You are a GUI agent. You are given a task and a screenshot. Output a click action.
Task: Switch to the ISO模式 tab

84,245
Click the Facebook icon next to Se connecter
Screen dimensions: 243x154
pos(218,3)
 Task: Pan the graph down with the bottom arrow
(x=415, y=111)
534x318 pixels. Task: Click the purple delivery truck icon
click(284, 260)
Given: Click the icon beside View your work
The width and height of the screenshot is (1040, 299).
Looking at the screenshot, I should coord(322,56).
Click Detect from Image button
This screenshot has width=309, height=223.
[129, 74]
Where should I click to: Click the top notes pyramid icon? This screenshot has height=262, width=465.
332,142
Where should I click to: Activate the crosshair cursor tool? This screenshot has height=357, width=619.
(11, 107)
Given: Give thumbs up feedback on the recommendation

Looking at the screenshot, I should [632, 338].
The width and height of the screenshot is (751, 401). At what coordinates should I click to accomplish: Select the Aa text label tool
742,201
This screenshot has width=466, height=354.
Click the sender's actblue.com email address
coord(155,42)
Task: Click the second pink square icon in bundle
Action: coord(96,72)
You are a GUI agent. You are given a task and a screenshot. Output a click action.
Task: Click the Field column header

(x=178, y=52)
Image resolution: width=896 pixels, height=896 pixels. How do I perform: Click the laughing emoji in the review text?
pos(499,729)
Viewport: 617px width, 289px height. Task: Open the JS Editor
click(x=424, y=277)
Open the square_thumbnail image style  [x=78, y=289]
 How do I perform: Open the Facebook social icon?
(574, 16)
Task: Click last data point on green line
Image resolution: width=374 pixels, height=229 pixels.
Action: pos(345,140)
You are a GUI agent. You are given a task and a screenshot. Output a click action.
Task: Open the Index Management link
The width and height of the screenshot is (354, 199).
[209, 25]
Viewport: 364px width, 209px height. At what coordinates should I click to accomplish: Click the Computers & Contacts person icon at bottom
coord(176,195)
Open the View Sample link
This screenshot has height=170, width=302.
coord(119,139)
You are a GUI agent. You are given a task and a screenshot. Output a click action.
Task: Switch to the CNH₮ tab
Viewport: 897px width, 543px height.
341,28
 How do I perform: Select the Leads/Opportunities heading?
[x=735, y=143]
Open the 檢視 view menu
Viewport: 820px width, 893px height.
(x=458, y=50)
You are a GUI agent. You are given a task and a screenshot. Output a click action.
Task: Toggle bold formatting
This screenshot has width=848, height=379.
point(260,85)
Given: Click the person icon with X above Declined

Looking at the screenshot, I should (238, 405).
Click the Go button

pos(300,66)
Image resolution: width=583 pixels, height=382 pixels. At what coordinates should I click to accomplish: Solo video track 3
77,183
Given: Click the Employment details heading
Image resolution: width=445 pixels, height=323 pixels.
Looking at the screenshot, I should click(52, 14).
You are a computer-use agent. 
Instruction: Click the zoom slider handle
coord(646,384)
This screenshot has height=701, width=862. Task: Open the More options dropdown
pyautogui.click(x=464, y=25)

::::::

--- Instructions for the task ---
Retype the records above in full, exactly.

--- Response ---
You are a GUI agent. You are given a task and a screenshot. Output a click action.
Task: Switch to the ISO模式 tab

84,245
Click the Facebook icon next to Se connecter
Screen dimensions: 243x154
pos(218,3)
 Task: Pan the graph down with the bottom arrow
(x=415, y=111)
534x318 pixels. Task: Click the purple delivery truck icon
click(284, 260)
Given: Click the icon beside View your work
The width and height of the screenshot is (1040, 299).
Looking at the screenshot, I should coord(322,56).
Click Detect from Image button
This screenshot has width=309, height=223.
[129, 74]
Where should I click to: Click the top notes pyramid icon? This screenshot has height=262, width=465.
332,142
Where should I click to: Activate the crosshair cursor tool? This screenshot has height=357, width=619.
(11, 107)
Given: Give thumbs up feedback on the recommendation

Looking at the screenshot, I should [632, 338].
The width and height of the screenshot is (751, 401). At what coordinates should I click to accomplish: Select the Aa text label tool
742,201
This screenshot has width=466, height=354.
Click the sender's actblue.com email address
coord(155,42)
Task: Click the second pink square icon in bundle
Action: coord(96,72)
You are a GUI agent. You are given a task and a screenshot. Output a click action.
Task: Click the Field column header

(x=178, y=52)
Image resolution: width=896 pixels, height=896 pixels. How do I perform: Click the laughing emoji in the review text?
pos(499,729)
Viewport: 617px width, 289px height. Task: Open the JS Editor
click(x=424, y=277)
Open the square_thumbnail image style  [x=78, y=289]
 How do I perform: Open the Facebook social icon?
(574, 16)
Task: Click last data point on green line
Image resolution: width=374 pixels, height=229 pixels.
Action: pos(345,140)
You are a GUI agent. You are given a task and a screenshot. Output a click action.
Task: Open the Index Management link
The width and height of the screenshot is (354, 199).
[209, 25]
Viewport: 364px width, 209px height. At what coordinates should I click to accomplish: Click the Computers & Contacts person icon at bottom
coord(176,195)
Open the View Sample link
This screenshot has height=170, width=302.
coord(119,139)
You are a GUI agent. You are given a task and a screenshot. Output a click action.
Task: Switch to the CNH₮ tab
Viewport: 897px width, 543px height.
341,28
 How do I perform: Select the Leads/Opportunities heading?
[x=735, y=143]
Open the 檢視 view menu
Viewport: 820px width, 893px height.
(x=458, y=50)
You are a GUI agent. You are given a task and a screenshot. Output a click action.
Task: Toggle bold formatting
This screenshot has width=848, height=379.
point(260,85)
Given: Click the person icon with X above Declined

Looking at the screenshot, I should (238, 405).
Click the Go button

pos(300,66)
Image resolution: width=583 pixels, height=382 pixels. At what coordinates should I click to accomplish: Solo video track 3
77,183
Given: Click the Employment details heading
Image resolution: width=445 pixels, height=323 pixels.
Looking at the screenshot, I should click(52, 14).
You are a computer-use agent. 
Instruction: Click the zoom slider handle
coord(646,384)
This screenshot has height=701, width=862. Task: Open the More options dropdown
pyautogui.click(x=464, y=25)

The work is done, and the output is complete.